Up the Great Divide

Stretching between the Canadian and Mexican borders, the Continental Divide Trail connects five states, 25 national forests, 21 wilderness areas, three national parks, eight Bureau of Land Management resource areas, and a national monument. Its many miles are maintained through the collaboration of every land management agency and by an army of volunteers — including long distance hiker Dan Fenn, who would start coming back to Montana to volunteer on trail projects in the years following his 2010 hike.

The majority of Continental Divide Trail hikers travel northbound to the Canadian border, kicking up dust in the warming springtime Southwest, smelling Colorado’s alpine wildflowers at high bloom, and then welcoming autumn in Idaho and Northwest Montana. After a few thousand hard miles, Glacier National Park is the victory lap.

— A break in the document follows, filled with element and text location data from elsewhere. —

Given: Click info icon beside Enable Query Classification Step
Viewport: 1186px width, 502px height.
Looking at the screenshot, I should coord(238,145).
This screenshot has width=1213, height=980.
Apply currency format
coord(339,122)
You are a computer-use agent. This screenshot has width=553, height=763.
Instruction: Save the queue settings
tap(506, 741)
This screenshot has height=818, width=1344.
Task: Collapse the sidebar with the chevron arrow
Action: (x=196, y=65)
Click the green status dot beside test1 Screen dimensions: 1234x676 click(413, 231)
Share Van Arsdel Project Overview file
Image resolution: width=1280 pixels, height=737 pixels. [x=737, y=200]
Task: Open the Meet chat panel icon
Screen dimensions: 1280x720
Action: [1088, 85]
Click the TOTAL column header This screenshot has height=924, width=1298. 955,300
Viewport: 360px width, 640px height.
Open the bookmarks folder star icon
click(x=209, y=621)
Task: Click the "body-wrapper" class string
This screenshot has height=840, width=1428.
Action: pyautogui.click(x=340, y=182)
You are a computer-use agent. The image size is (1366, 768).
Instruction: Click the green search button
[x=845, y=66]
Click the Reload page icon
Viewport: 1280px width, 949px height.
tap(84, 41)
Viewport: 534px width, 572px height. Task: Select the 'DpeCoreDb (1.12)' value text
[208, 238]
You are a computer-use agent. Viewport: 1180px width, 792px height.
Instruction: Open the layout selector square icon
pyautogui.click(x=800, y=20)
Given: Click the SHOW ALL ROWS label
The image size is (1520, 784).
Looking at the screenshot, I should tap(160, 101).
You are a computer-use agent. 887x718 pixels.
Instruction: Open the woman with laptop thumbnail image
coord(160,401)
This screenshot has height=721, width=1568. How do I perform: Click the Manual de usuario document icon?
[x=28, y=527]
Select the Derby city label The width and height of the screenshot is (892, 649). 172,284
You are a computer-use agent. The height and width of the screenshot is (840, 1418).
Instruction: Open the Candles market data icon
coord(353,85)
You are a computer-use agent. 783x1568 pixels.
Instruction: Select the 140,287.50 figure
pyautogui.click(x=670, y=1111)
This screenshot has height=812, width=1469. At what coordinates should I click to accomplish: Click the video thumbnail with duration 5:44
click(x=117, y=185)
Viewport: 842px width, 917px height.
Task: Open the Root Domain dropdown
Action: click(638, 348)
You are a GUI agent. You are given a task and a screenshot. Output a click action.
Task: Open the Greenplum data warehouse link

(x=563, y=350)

“Once you get to the Bob [Marshall Wilderness], you’re almost there,” Fenn said. “You go through Glacier, which is just spectacular. You look back at where you started, at the Mexican border, flat as a pancake and dry … Boy, I tell you, there’s not much to compare [Glacier] to. You go out on a big note.”

Fenn says the Continental Divide Trail “has a reputation of being the wildest, most out-there, and the ruggedest” of what’s known as the “Triple Crown.” Fewer than 300 hikers have officially completed this trifecta, which represents the best of American long-distance hiking. It includes the East Coast Appalachian Trail, the West Coast Pacific Crest Trail, and the Rocky Mountain Continental Divide Trail. Totaling approximately 7,900 miles altogether, these trails also share protections by the National Trails System Act, which was written into law in 50 years ago in 1968.